**Exercise aim**
When a line in the records contains the string "Click", copy that line.

**Task data**
[Start of Attachment]

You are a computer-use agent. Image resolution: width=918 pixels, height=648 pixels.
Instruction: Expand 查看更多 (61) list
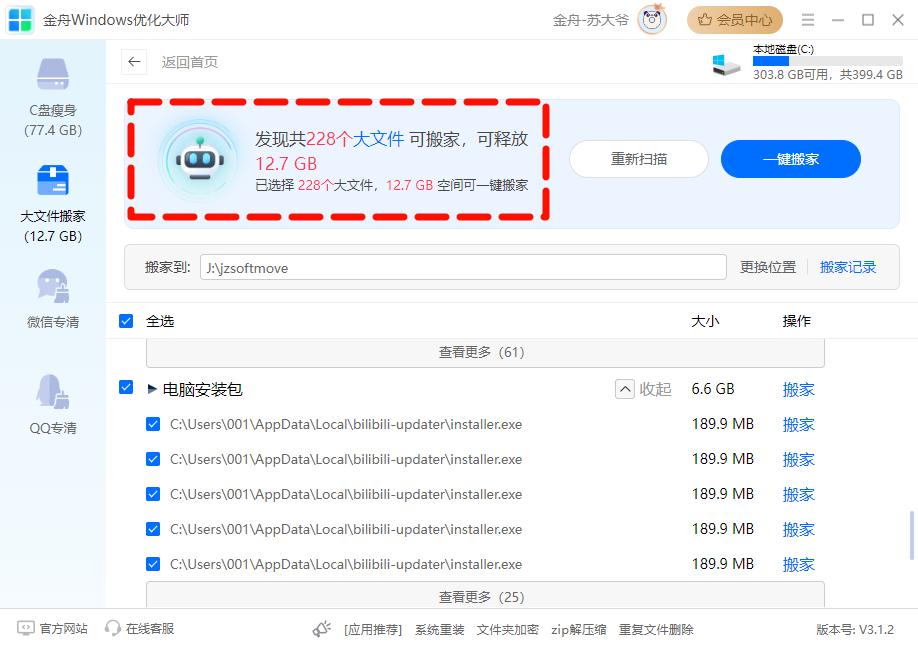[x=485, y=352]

[End of Attachment]
[Start of Attachment]

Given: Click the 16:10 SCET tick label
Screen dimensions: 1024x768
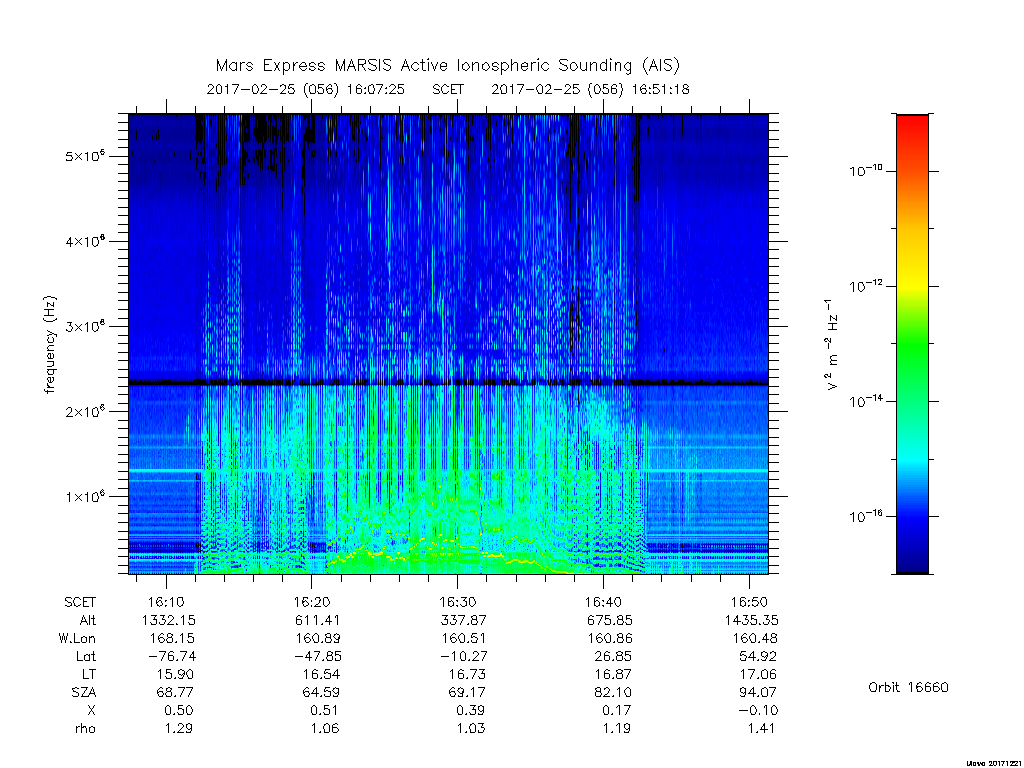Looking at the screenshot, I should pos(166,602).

[End of Attachment]
[Start of Attachment]

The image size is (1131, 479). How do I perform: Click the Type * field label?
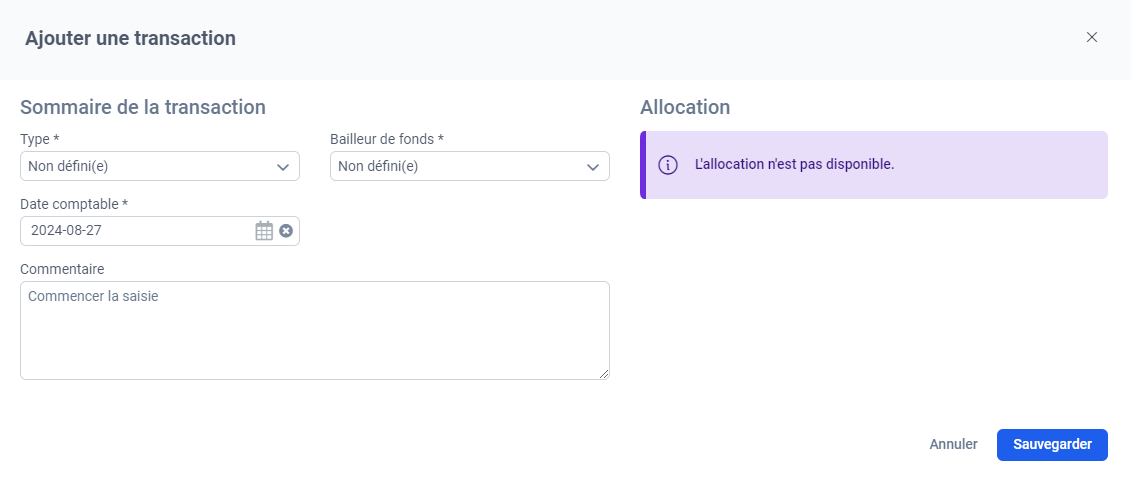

[End of Attachment]

**Finished task**
Given: Click the 16:10 SCET tick label
The image size is (1131, 479). How do I perform: Click the Type * field label?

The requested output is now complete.